WHAT IS NEEDED —
Update the bamboo biennale passage from "A Low-Tech Experiment" to "and cultural ecology.", replacing "Baoxi Town" with "Baoxi Township".

##### SELECTED TEXT #####

A Low-Tech Experiment
International Bamboo Architecture Biennale
Xitou Village, hidden in the green hills and clear waters of Baoxi Town, Longquan City (Zhejiang Province), is one of the birthplaces of the Celadon ceramic culture. Inconvenient transportation somewhat shields it from the influence of rapid urbanization, hence reserving its integrity and primitiveness in both geographic environment and cultural ecology.
This reclusive village has finished a low-key rural construction experiment. From August 2013 through August 2016, eighteen bamboo constructions were seen rising above the land and constituting the China Longquan International Bamboo Architecture Biennale. Architects from nine countries participated in the event: Li Xiaodong and Yang Xu from China; George Kunihiro from the United States; Simón Vélez from Colombia; Anna Heringer from Germany; Mauricio Cárdenas Laverde from Italy; Kengo Kuma and Keisuke Maeda from Japan; Wise Architecture from South Korea; Madhura Prematilleke from Sri Lanka; and Vo Trong Nghia from Vietnam. Referring to this bamboo construction experiment, Ge Qiantao, curator of the event, stated: “The idea of the Bamboo Architecture Biennale has its root in our concerns about current phenomena in rural areas in China including the decline of vernacular culture, rural poverty, and increasingly sharper contradictions in the urban-rural dual structure, etc. The problem of gradual homogenezation in the urbanization process is equally prominent and has rapidly eroded towns and villages.”

##### PROVIDED MATERIAL #####

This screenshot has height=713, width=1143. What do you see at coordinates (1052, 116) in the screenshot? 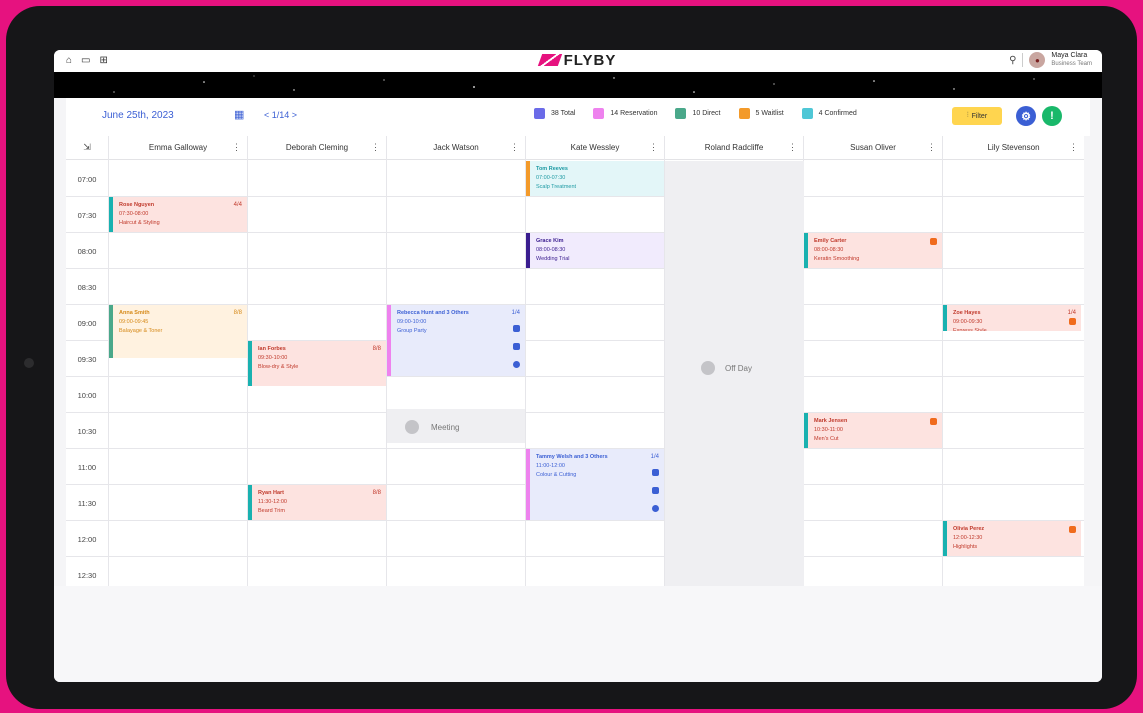
I see `info-button: !` at bounding box center [1052, 116].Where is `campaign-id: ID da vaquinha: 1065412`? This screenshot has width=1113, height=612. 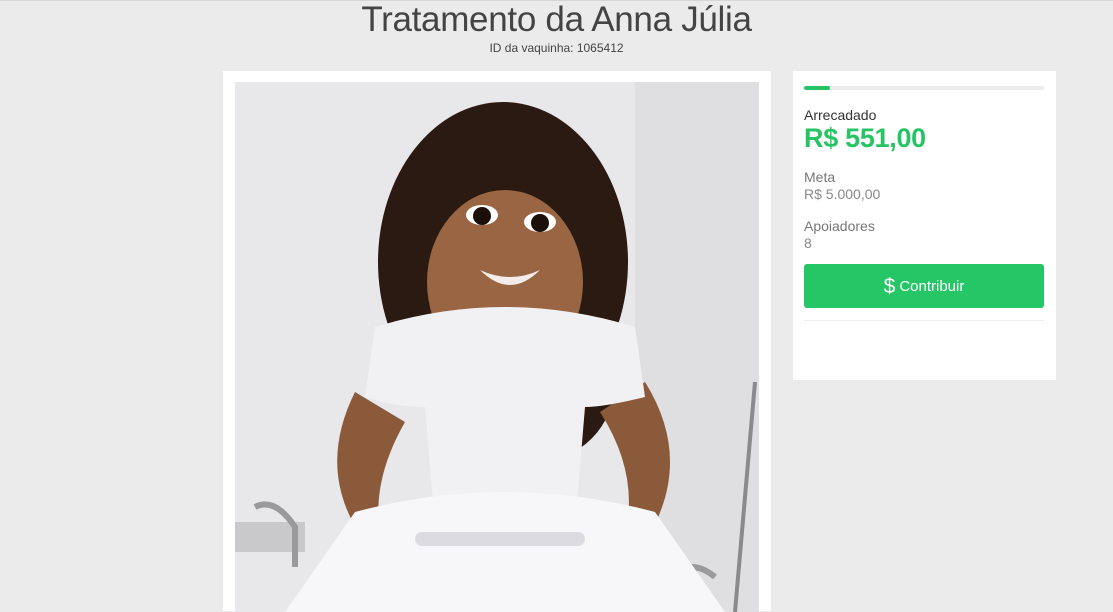
campaign-id: ID da vaquinha: 1065412 is located at coordinates (556, 48).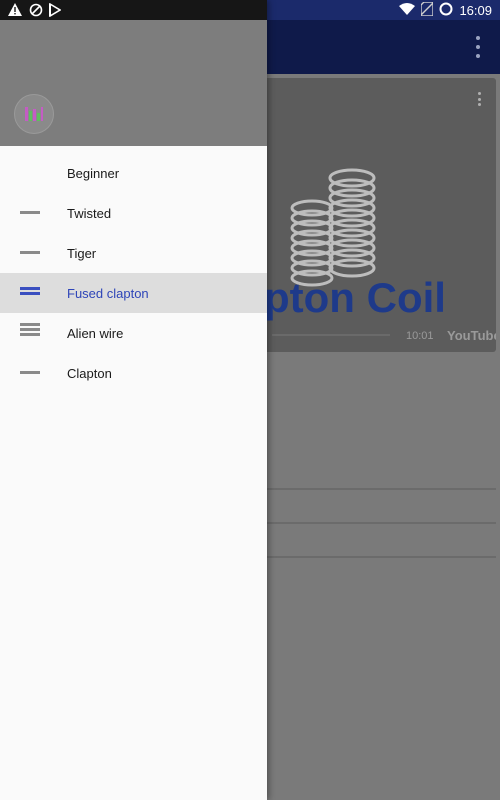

#####

RESULT FOR THIS TASK —
A Low-Tech Experiment
International Bamboo Architecture Biennale
Xitou Village, hidden in the green hills and clear waters of Baoxi Township, Longquan City (Zhejiang Province), is one of the birthplaces of the Celadon ceramic culture. Inconvenient transportation somewhat shields it from the influence of rapid urbanization, hence reserving its integrity and primitiveness in both geographic environment and cultural ecology.